Finally, knowledge-driven gene expression-based predictors can be translated into assays that are simpler and more robust than measurement of transcript abundance for many genes. Gene expression predictors have historically been limited by a lack of reproducibility between experiments [10, 25]. This is thought to be related to the high variance of individual gene measurements commonly seen in datasets of relatively few replicates. This variance results in discordance between lists of predictive genes even in high quality experiments. Using a larger set of genes rather than a small
number of genes may Trichostatin A provide some degree of robustness lacking in single gene level predictors. Indeed several platforms have now been developed [26, 27] that allow focused sets of genes to be profiled at high throughput and low cost. Moreover, because gene set based predictors Lumacaftor can identify not just predictive genes but predictive biological processes, this approach could overcome the limits of predicting clinical responses by measuring gene expression. For instance, our analysis shows that signatures associated with cellular proliferation are predictive of a protective antibody response. It would be relatively easy to translate
this to a flow-cytometry based assay of cellular proliferation in PBMCs using Ki67 staining, for example, that could rapidly be applied to many samples. In contrast, developing and validating a multigene predictive signature of unknown biological significance may prove to be more significantly more complex. Future studies will be required to determine how successfully biological processes discovered by gene set based approaches can
be deployed as simpler, more robust diagnostic tools.
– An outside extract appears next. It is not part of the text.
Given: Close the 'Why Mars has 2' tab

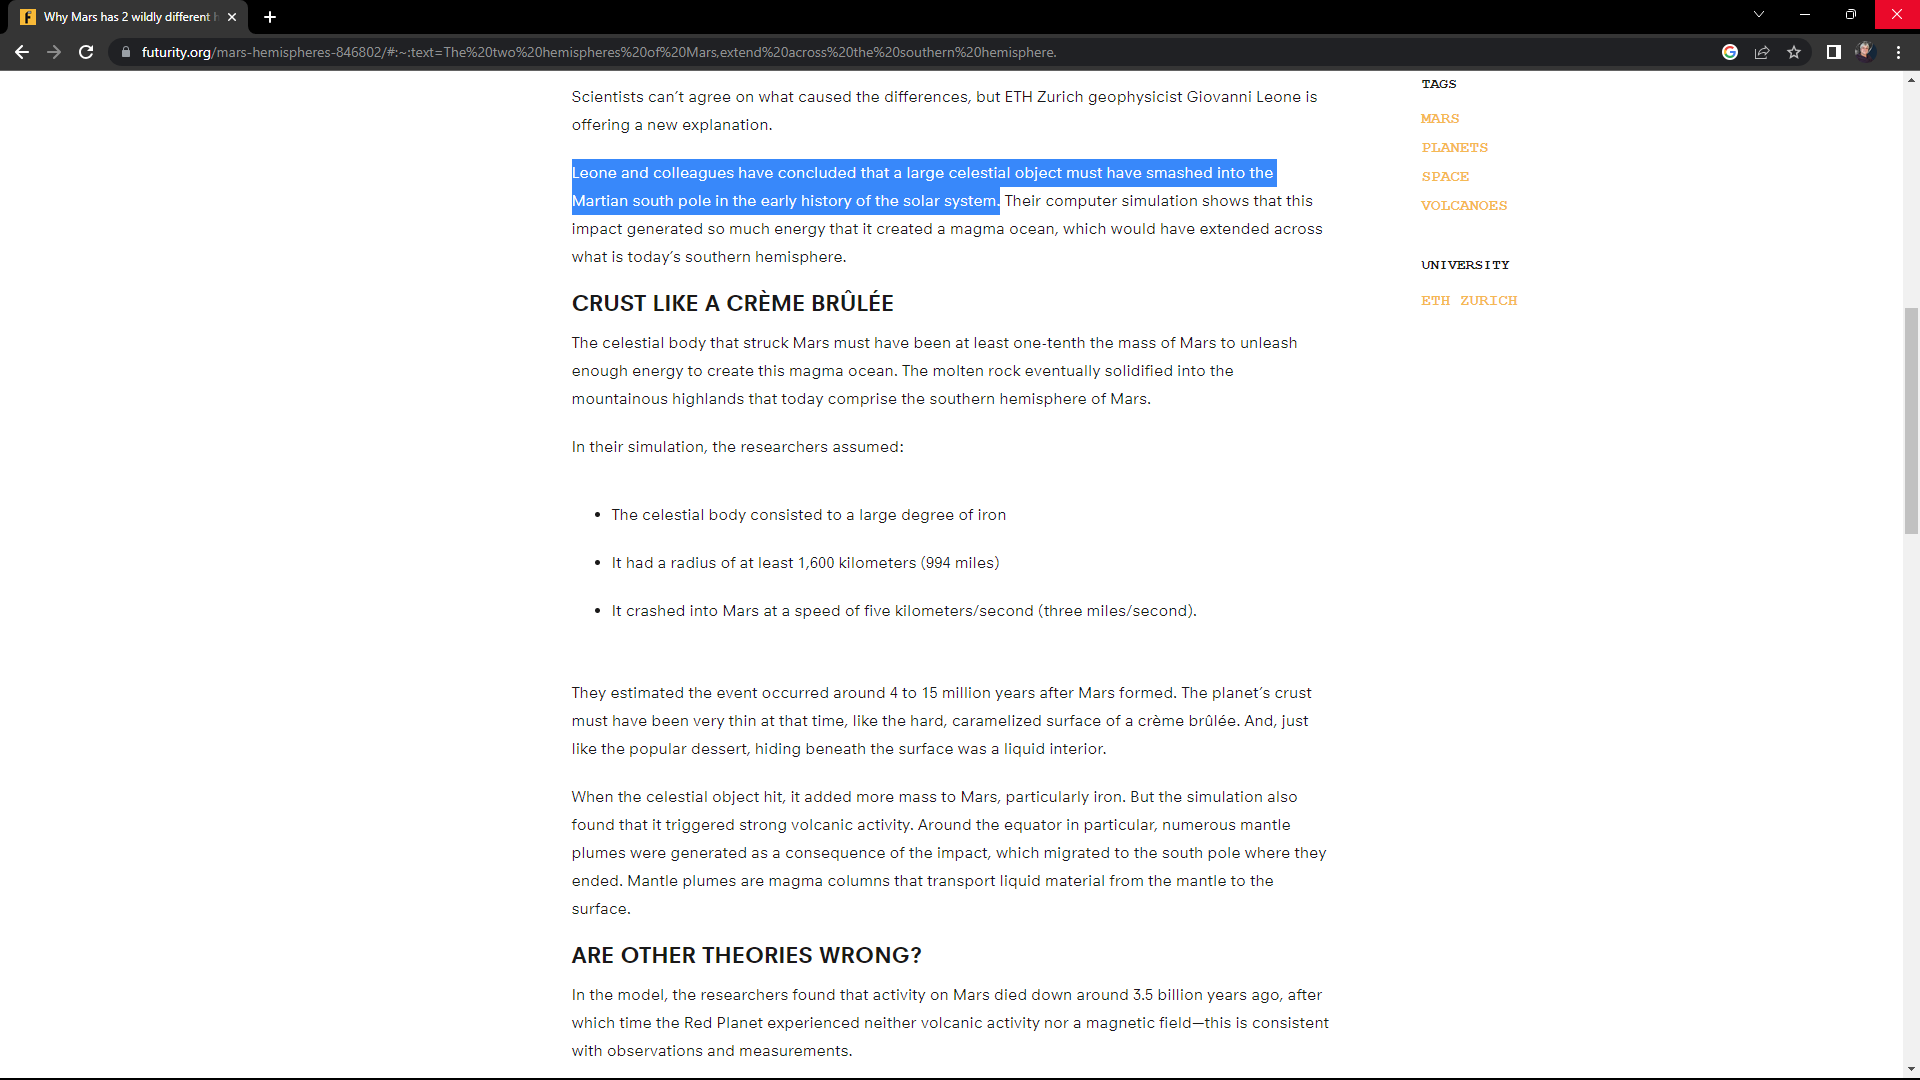Looking at the screenshot, I should click(232, 17).
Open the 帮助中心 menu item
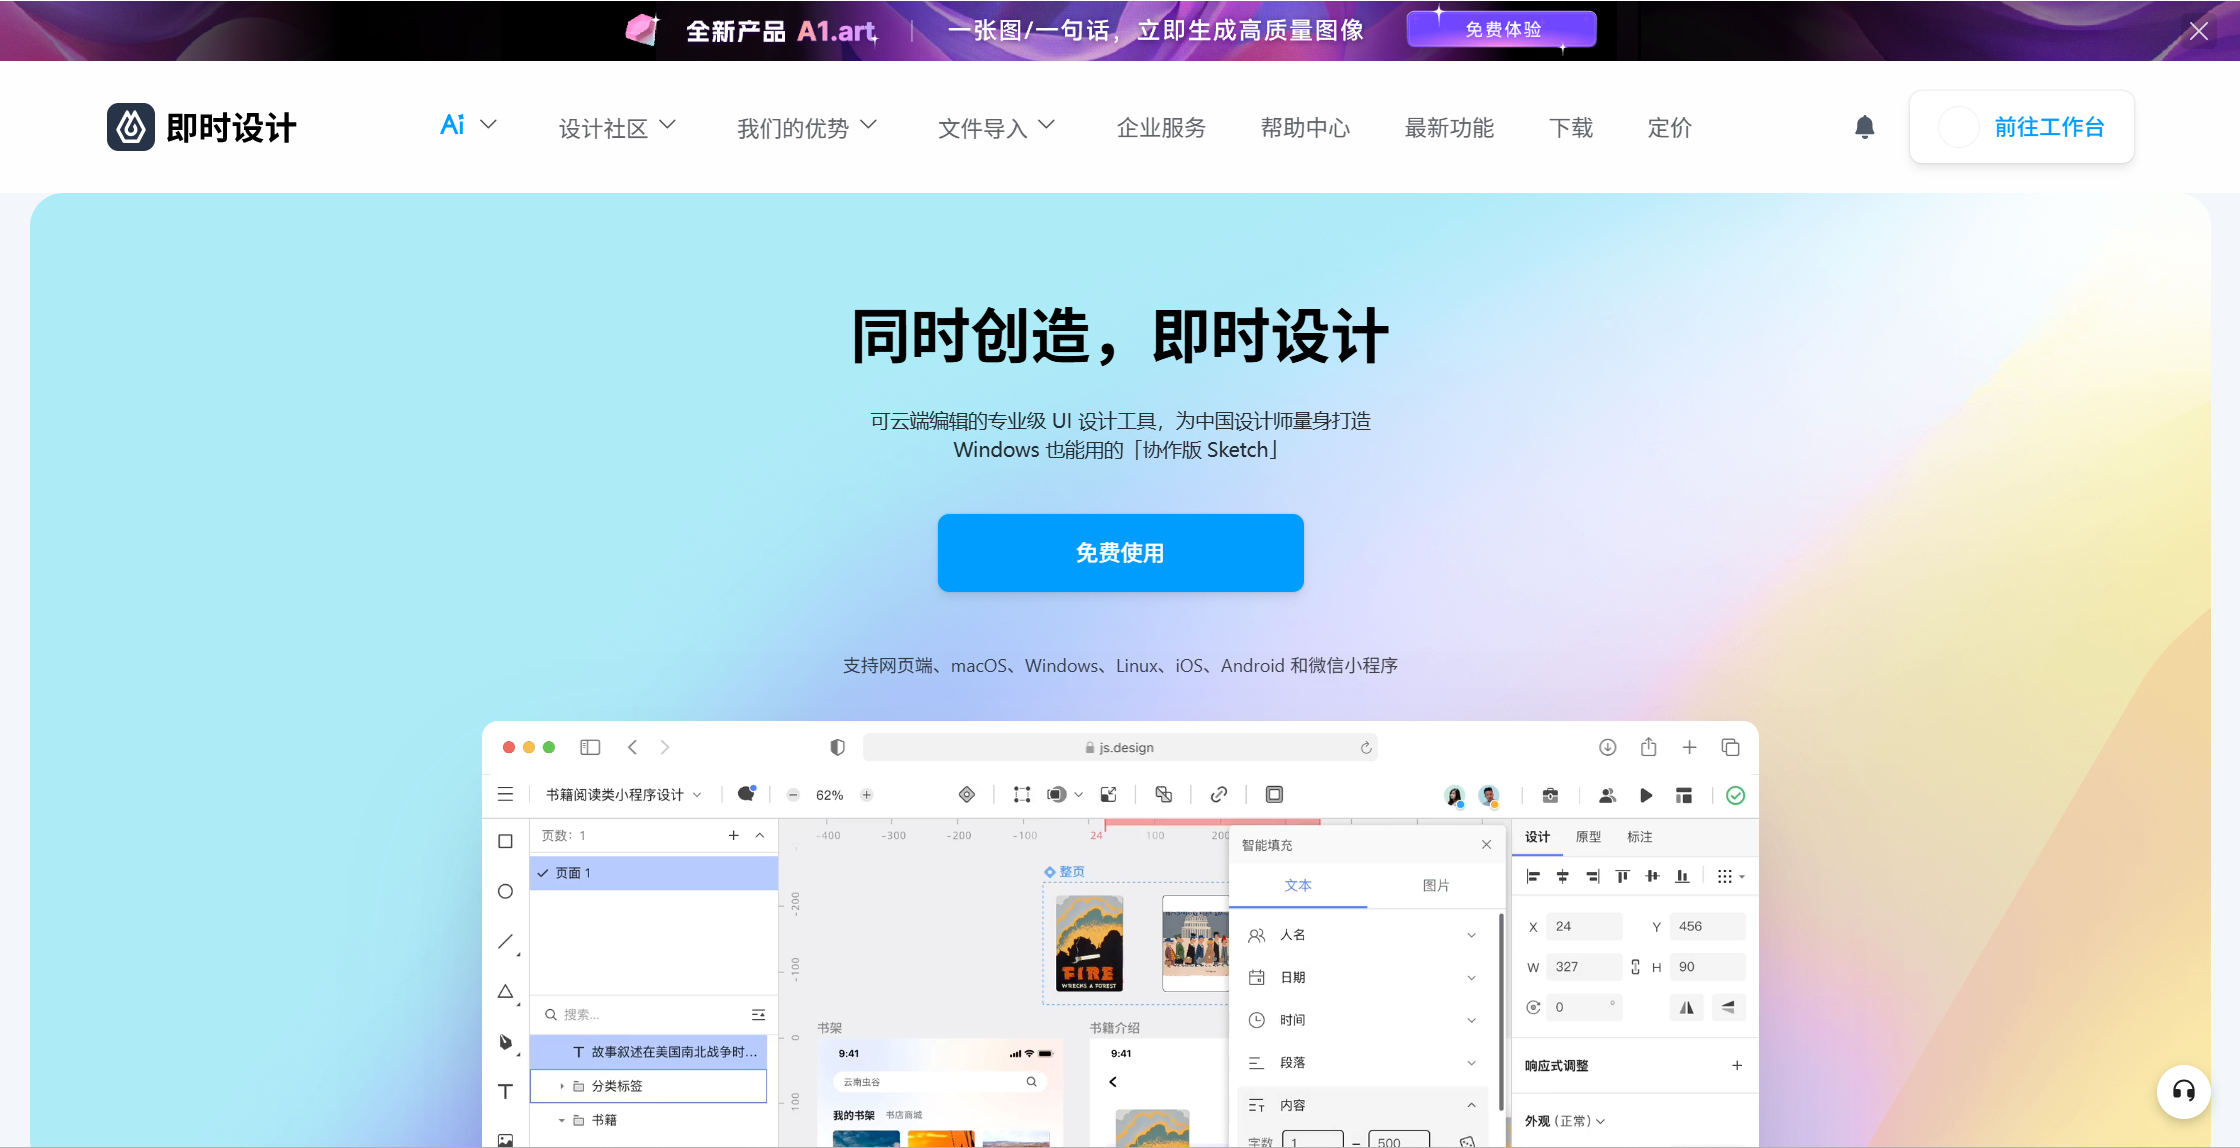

Gene set based predictors predicated on biological knowledge may therefore provide a sensitive, relevant, and robust analysis of the human immune response. We analyzed two existing datasets of gene expression profiles of PBMC Sorafenib in vivo from vaccinated subjects: raw Affymetrix array data for subjects vaccinated with YF-17D from Gene Expression Omnibus with the accession number GSE13486 , and raw Affymetrix array data from subjects vaccinated with influenza TIV with accession number GSE29619 . The Genepattern module “CollapseDataset” was used to extract the expression values of genes from the raw data file and to map Affymetrix probes to gene symbols . Then we applied quantile normalization and a log2 transformation. The final transformed data were used for the single sample GSEA projection (see below). For analysis of data from the influenza vaccinated subjects, gene expression fold change was calculated as the ratio of expression levels from PBMC profiles day 7 (postvaccine)/day 0 (prevaccine).